[Data]
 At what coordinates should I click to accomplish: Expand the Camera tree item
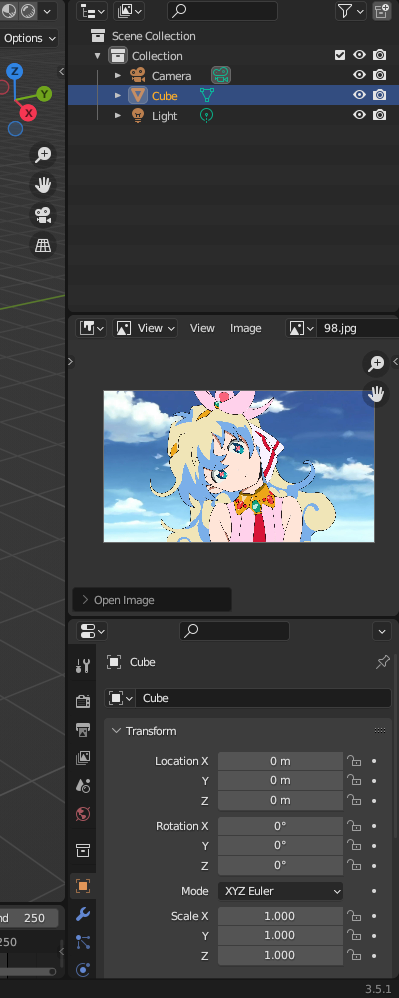[x=118, y=76]
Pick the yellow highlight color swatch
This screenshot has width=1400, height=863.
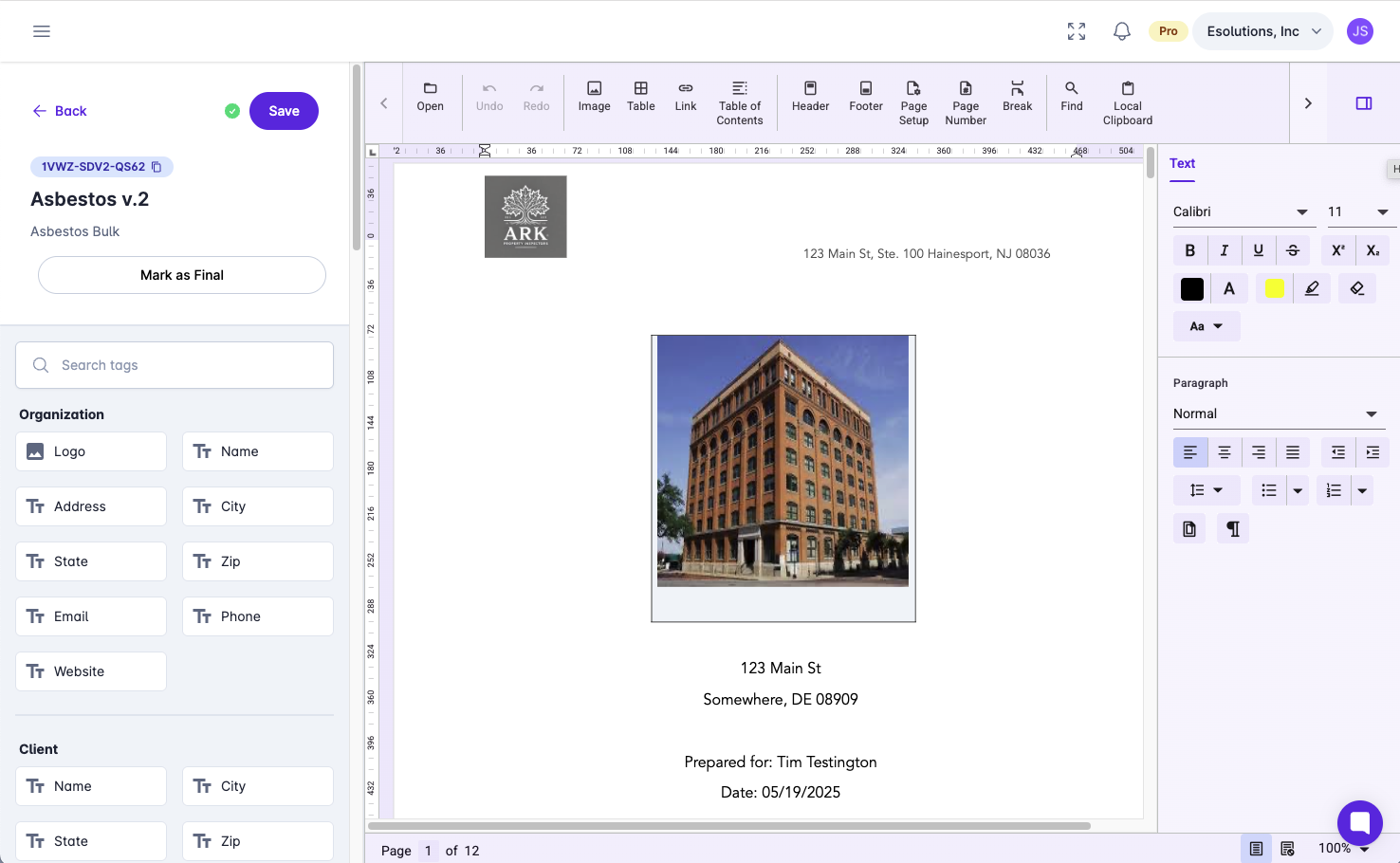pos(1274,288)
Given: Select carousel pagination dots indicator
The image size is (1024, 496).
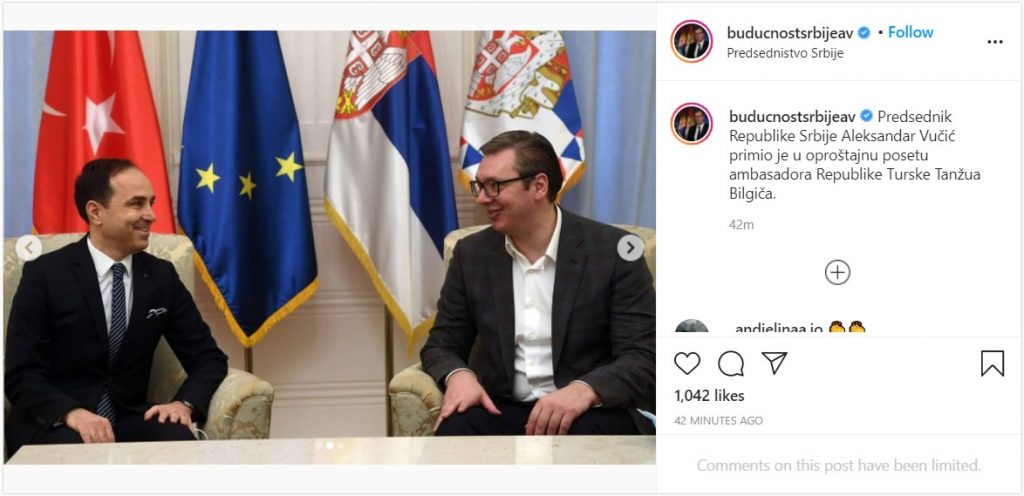Looking at the screenshot, I should (329, 445).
[/Data]
» Your instructions:
Drop the pictures, then reproduce exactly the lines from the one with "Pick the yellow highlight color swatch" through the final line of the listing.

» Result:
Pick the yellow highlight color swatch
This screenshot has width=1400, height=863.
pos(1274,288)
Given: Select carousel pagination dots indicator
The image size is (1024, 496).
Looking at the screenshot, I should (329, 445).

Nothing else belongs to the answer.